**Prompt**:
Put every line of the listing below into a Markdown table with two columns, Row and Line, giving each line a row number and leaving out blank lines.

---

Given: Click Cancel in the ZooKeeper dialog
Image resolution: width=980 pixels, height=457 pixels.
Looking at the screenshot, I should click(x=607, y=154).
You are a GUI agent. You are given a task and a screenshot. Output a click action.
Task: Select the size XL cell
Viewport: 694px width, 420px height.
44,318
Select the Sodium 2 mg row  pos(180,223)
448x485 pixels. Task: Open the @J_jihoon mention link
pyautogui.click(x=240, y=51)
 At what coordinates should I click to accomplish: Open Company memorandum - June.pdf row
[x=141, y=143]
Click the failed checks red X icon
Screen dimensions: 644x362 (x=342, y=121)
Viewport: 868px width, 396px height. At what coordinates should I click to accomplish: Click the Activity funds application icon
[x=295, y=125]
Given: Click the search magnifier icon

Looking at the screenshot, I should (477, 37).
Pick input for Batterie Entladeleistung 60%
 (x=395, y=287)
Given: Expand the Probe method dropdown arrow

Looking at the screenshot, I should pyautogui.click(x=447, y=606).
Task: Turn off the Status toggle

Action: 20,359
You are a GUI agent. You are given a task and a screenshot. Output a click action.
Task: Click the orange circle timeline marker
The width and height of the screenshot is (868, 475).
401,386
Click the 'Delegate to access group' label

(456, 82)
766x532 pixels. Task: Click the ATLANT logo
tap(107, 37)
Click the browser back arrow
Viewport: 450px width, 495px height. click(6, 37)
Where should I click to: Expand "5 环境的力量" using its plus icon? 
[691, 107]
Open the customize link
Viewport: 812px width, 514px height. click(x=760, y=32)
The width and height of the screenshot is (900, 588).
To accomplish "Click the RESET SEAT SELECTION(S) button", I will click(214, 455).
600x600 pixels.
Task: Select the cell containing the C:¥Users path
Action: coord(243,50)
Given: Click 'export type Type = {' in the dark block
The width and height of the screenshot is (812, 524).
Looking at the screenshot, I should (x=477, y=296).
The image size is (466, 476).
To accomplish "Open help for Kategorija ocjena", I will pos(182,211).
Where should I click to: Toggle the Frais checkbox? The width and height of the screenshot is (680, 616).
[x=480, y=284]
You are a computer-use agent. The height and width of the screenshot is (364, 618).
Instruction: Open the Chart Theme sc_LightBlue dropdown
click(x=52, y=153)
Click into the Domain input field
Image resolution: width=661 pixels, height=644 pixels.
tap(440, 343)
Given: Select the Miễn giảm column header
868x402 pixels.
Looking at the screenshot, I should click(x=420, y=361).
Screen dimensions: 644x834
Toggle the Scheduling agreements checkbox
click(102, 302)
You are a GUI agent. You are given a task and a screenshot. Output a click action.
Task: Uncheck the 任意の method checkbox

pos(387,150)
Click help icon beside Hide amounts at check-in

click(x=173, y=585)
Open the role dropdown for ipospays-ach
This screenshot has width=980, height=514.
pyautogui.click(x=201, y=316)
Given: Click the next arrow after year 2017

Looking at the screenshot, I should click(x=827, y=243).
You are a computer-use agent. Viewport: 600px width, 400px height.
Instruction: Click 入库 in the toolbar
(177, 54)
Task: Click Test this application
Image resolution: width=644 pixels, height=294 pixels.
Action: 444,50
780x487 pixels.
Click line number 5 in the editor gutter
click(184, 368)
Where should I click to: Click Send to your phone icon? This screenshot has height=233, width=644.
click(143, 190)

---

**The solution**:
| Row | Line |
|---|---|
| 1 | Given: Click Cancel in the ZooKeeper dialog |
| 2 | Image resolution: width=980 pixels, height=457 pixels. |
| 3 | Looking at the screenshot, I should click(x=607, y=154). |
| 4 | You are a GUI agent. You are given a task and a screenshot. Output a click action. |
| 5 | Task: Select the size XL cell |
| 6 | Viewport: 694px width, 420px height. |
| 7 | 44,318 |
| 8 | Select the Sodium 2 mg row  pos(180,223) |
| 9 | 448x485 pixels. Task: Open the @J_jihoon mention link |
| 10 | pyautogui.click(x=240, y=51) |
| 11 |  At what coordinates should I click to accomplish: Open Company memorandum - June.pdf row |
| 12 | [x=141, y=143] |
| 13 | Click the failed checks red X icon |
| 14 | Screen dimensions: 644x362 (x=342, y=121) |
| 15 | Viewport: 868px width, 396px height. At what coordinates should I click to accomplish: Click the Activity funds application icon |
| 16 | [x=295, y=125] |
| 17 | Given: Click the search magnifier icon |
| 18 | Looking at the screenshot, I should (477, 37). |
| 19 | Pick input for Batterie Entladeleistung 60% |
| 20 |  (x=395, y=287) |
| 21 | Given: Expand the Probe method dropdown arrow |
| 22 | Looking at the screenshot, I should pyautogui.click(x=447, y=606). |
| 23 | Task: Turn off the Status toggle |
| 24 | Action: 20,359 |
| 25 | You are a GUI agent. You are given a task and a screenshot. Output a click action. |
| 26 | Task: Click the orange circle timeline marker |
| 27 | The width and height of the screenshot is (868, 475). |
| 28 | 401,386 |
| 29 | Click the 'Delegate to access group' label |
| 30 | (456, 82) |
| 31 | 766x532 pixels. Task: Click the ATLANT logo |
| 32 | tap(107, 37) |
| 33 | Click the browser back arrow |
| 34 | Viewport: 450px width, 495px height. click(6, 37) |
| 35 | Where should I click to: Expand "5 环境的力量" using its plus icon?  |
| 36 | [691, 107] |
| 37 | Open the customize link |
| 38 | Viewport: 812px width, 514px height. click(x=760, y=32) |
| 39 | The width and height of the screenshot is (900, 588). |
| 40 | To accomplish "Click the RESET SEAT SELECTION(S) button", I will click(214, 455). |
| 41 | 600x600 pixels. |
| 42 | Task: Select the cell containing the C:¥Users path |
| 43 | Action: coord(243,50) |
| 44 | Given: Click 'export type Type = {' in the dark block |
| 45 | The width and height of the screenshot is (812, 524). |
| 46 | Looking at the screenshot, I should (x=477, y=296). |
| 47 | The image size is (466, 476). |
| 48 | To accomplish "Open help for Kategorija ocjena", I will pos(182,211). |
| 49 | Where should I click to: Toggle the Frais checkbox? The width and height of the screenshot is (680, 616). |
| 50 | [x=480, y=284] |
| 51 | You are a computer-use agent. The height and width of the screenshot is (364, 618). |
| 52 | Instruction: Open the Chart Theme sc_LightBlue dropdown |
| 53 | click(x=52, y=153) |
| 54 | Click into the Domain input field |
| 55 | Image resolution: width=661 pixels, height=644 pixels. |
| 56 | tap(440, 343) |
| 57 | Given: Select the Miễn giảm column header |
| 58 | 868x402 pixels. |
| 59 | Looking at the screenshot, I should click(x=420, y=361). |
| 60 | Screen dimensions: 644x834 |
| 61 | Toggle the Scheduling agreements checkbox |
| 62 | click(102, 302) |
| 63 | You are a GUI agent. You are given a task and a screenshot. Output a click action. |
| 64 | Task: Uncheck the 任意の method checkbox |
| 65 | pos(387,150) |
| 66 | Click help icon beside Hide amounts at check-in |
| 67 | click(x=173, y=585) |
| 68 | Open the role dropdown for ipospays-ach |
| 69 | This screenshot has width=980, height=514. |
| 70 | pyautogui.click(x=201, y=316) |
| 71 | Given: Click the next arrow after year 2017 |
| 72 | Looking at the screenshot, I should click(x=827, y=243). |
| 73 | You are a computer-use agent. Viewport: 600px width, 400px height. |
| 74 | Instruction: Click 入库 in the toolbar |
| 75 | (177, 54) |
| 76 | Task: Click Test this application |
| 77 | Image resolution: width=644 pixels, height=294 pixels. |
| 78 | Action: 444,50 |
| 79 | 780x487 pixels. |
| 80 | Click line number 5 in the editor gutter |
| 81 | click(184, 368) |
| 82 | Where should I click to: Click Send to your phone icon? This screenshot has height=233, width=644. |
| 83 | click(143, 190) |